The disastrous events that led to a huge loss of New Zealand life on a Belgian battlefield one October day 100 years ago are being recalled in an exhibition in Wellington.
Passchendaele - New Zealand's Darkest Day, opens on Wednesday at the Pukeahu National War Memorial Park.
In late July 1917, British commanders began a series of assaults against German forces holding the ridge overlooking the city of Ypres.
The Battle of Passchendaele was to last more than three months and was notable for the scale of casualties on both sides and the muddy quagmire produced by weeks of rain.

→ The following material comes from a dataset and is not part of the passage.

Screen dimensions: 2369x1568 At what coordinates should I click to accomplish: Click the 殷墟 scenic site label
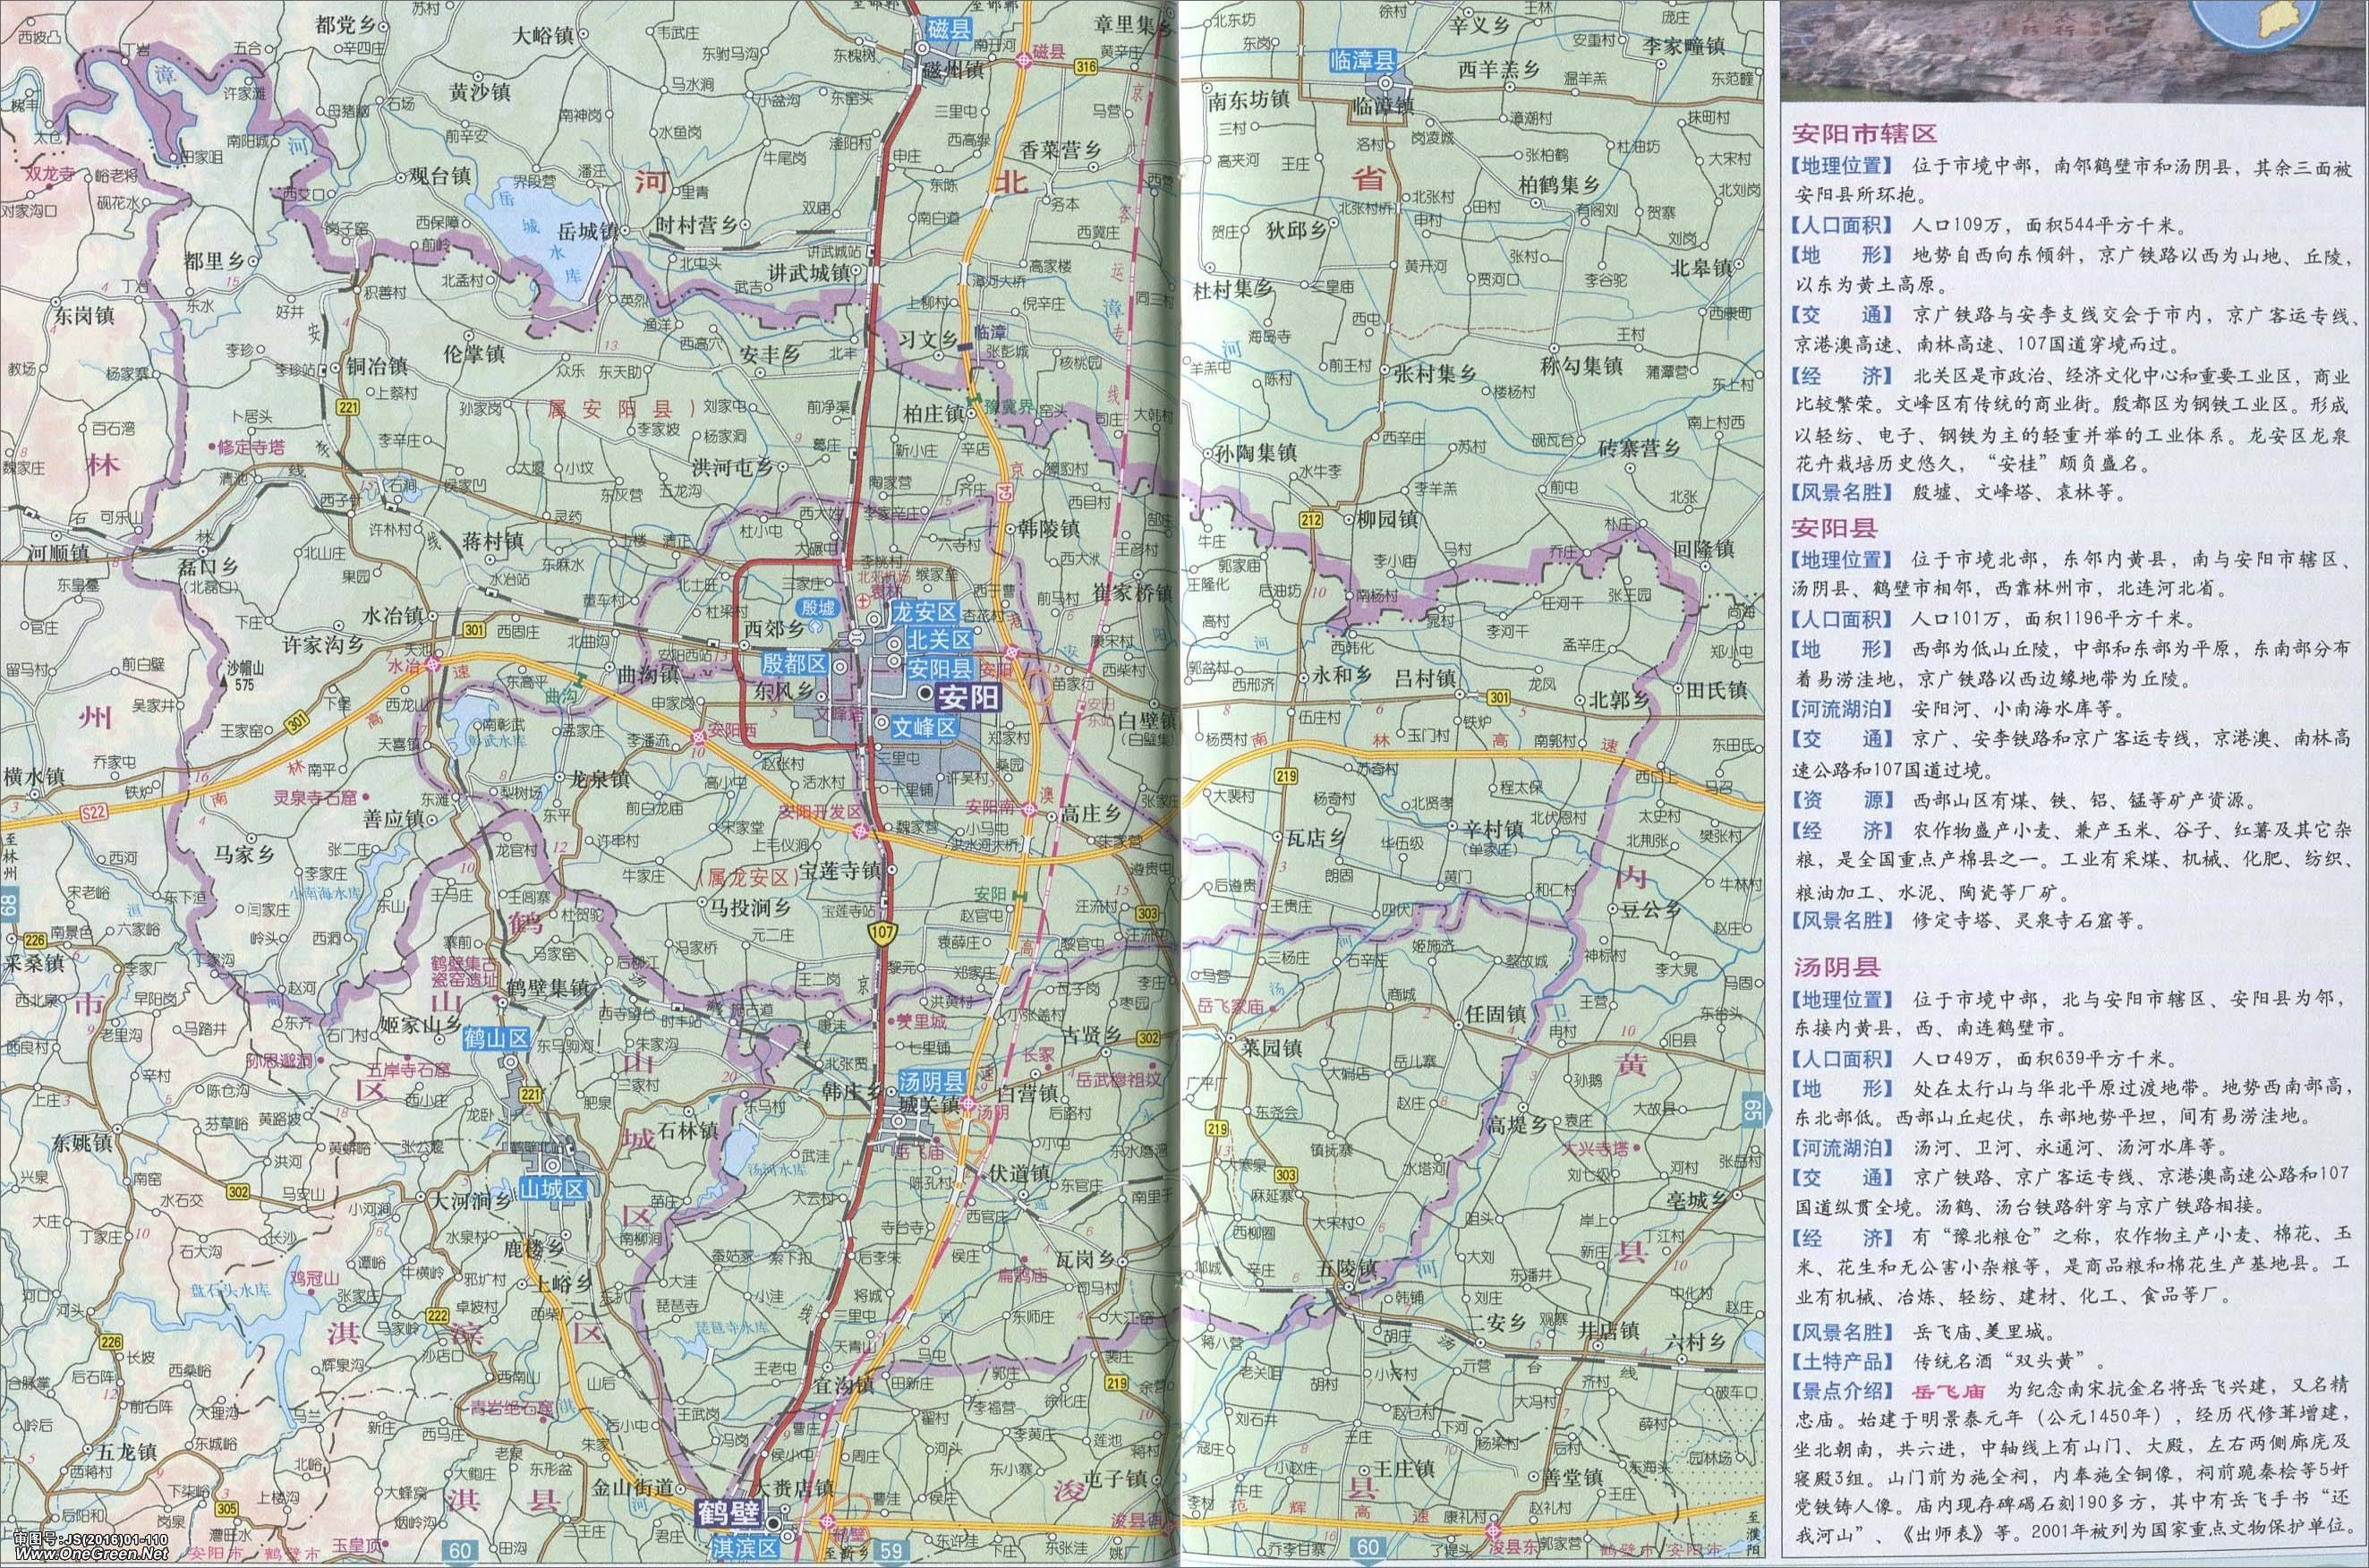click(816, 609)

On October 12, 1917, in just a few short hours, 843 New Zealand men lost their lives and almost 2000 others were wounded.
Exhibitions manager Ian Wards says New Zealand's solders climbed from their sodden trenches on to the "water-logged, muddy morass of no-man's-land".

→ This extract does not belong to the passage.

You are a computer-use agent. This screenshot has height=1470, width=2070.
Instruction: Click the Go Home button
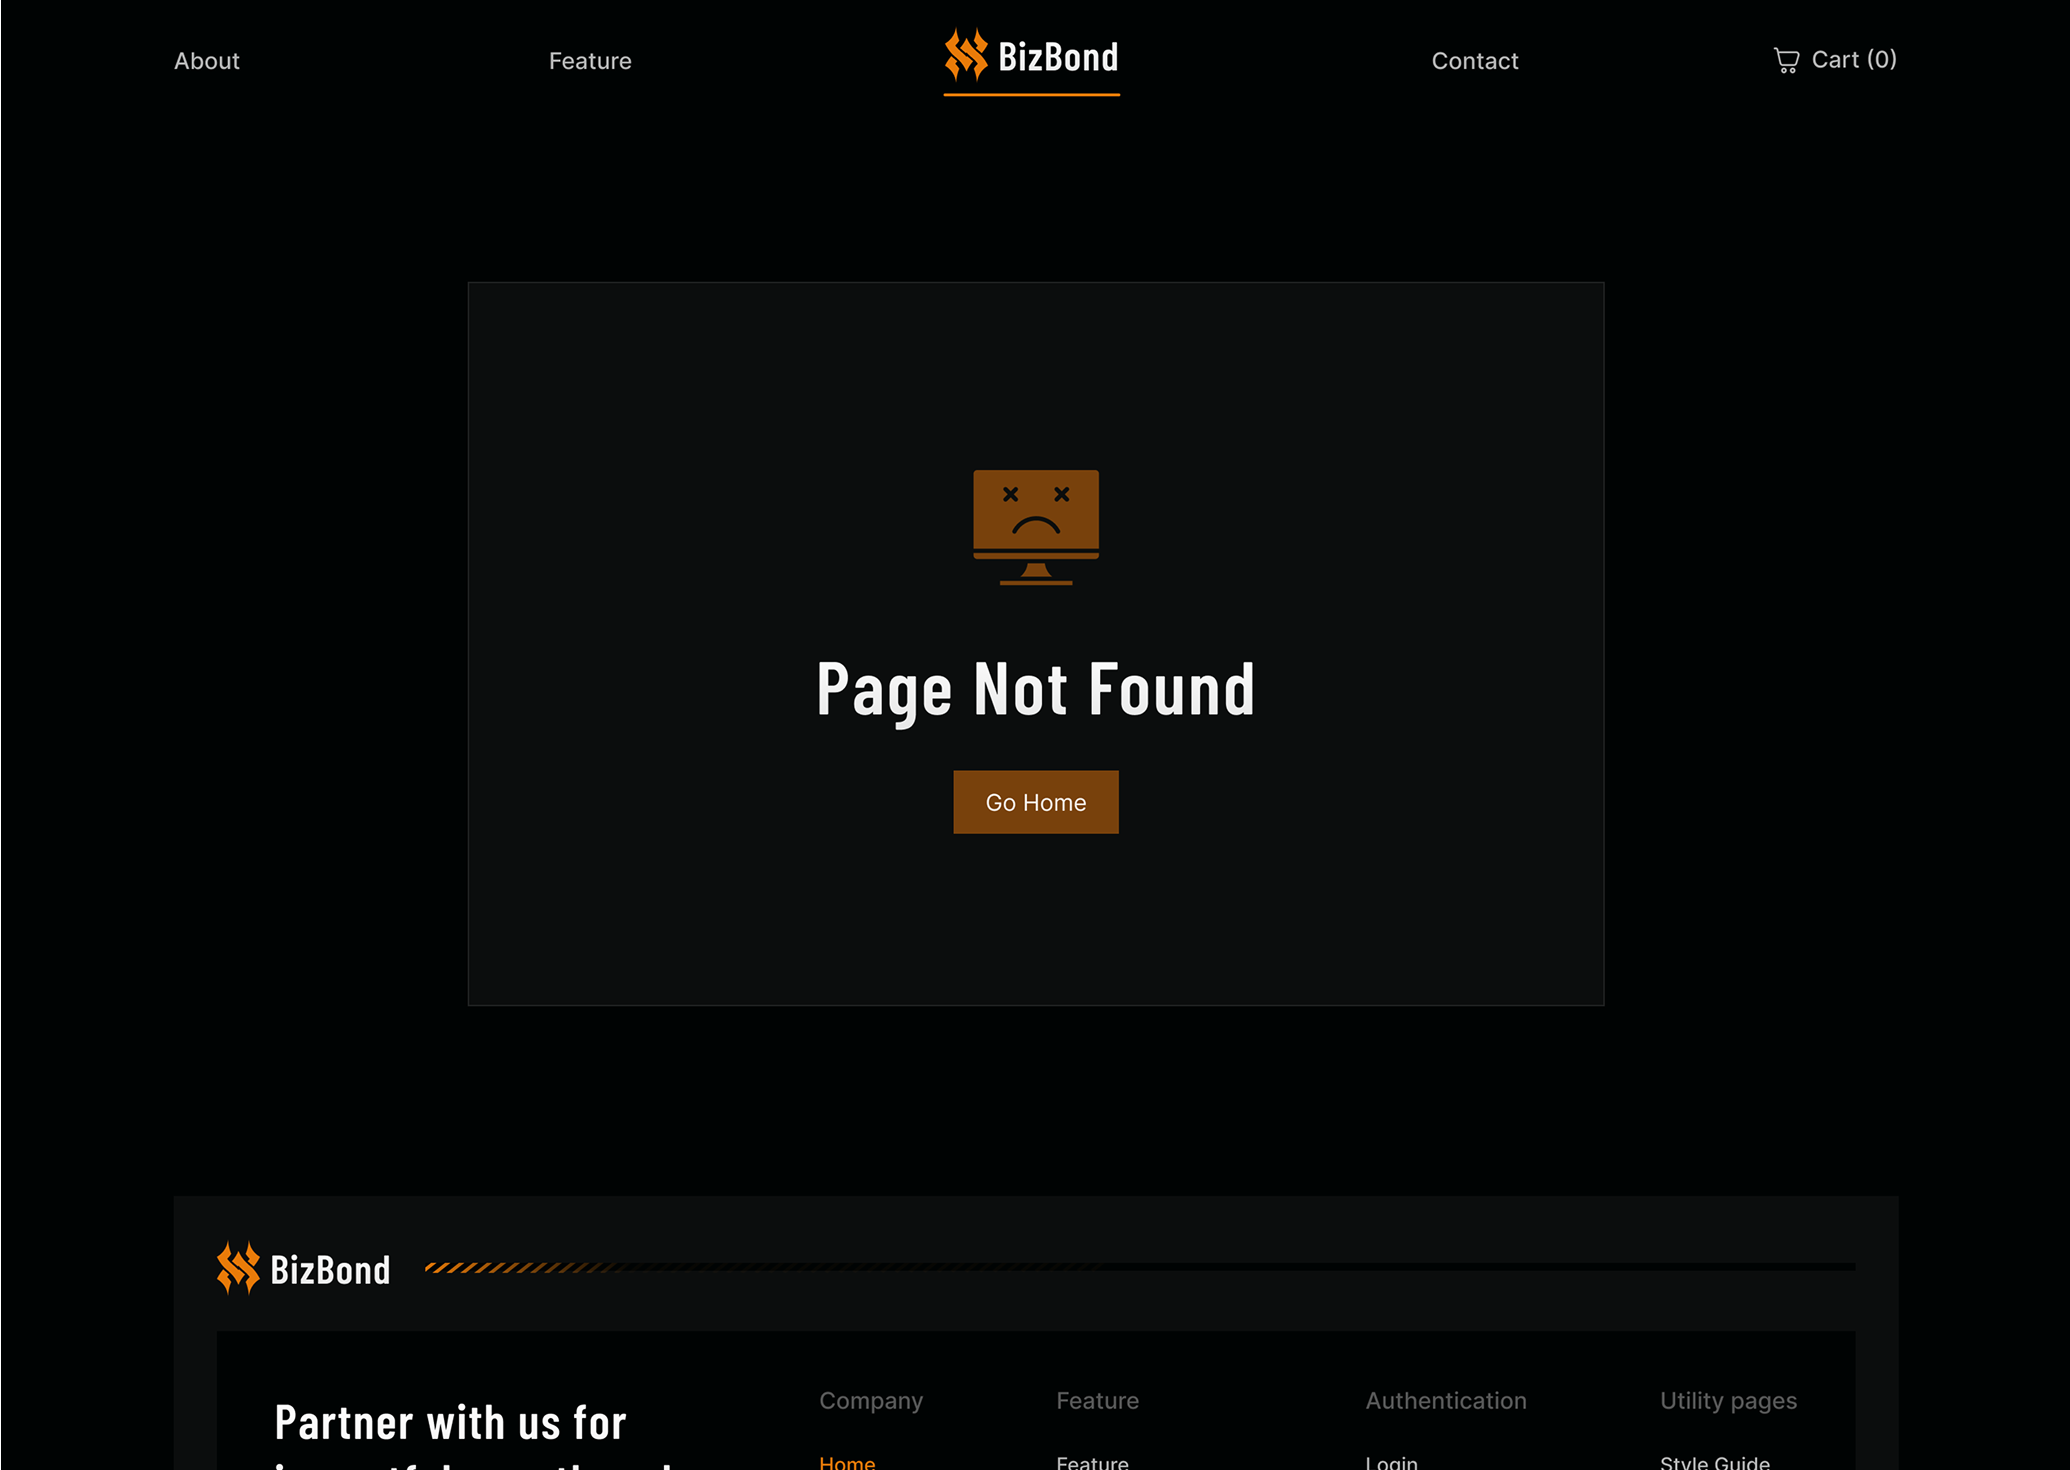tap(1036, 802)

"They struggled through water-filled shell holes, past the broken bodies of dead soldiers and shattered equipment towards the German lines," he said.
"The mud made the artillery hard to aim, so they were unable to break German barbed wire or take out their machine gun emplacements."
The audio-visual exhibition portrays the tragic events of that day, and also features letters and military equipment loaned from Wellington families.
Among the exhibits are the camera and bayonet that belonged to Captain George Gradwell, who was a runner between the lines, delivering messages.
His great grandson, Jack Gradwell, said: "In the course of the war, my great-grandad was gassed, had his skull fractured and was buried alive, but he managed to survive."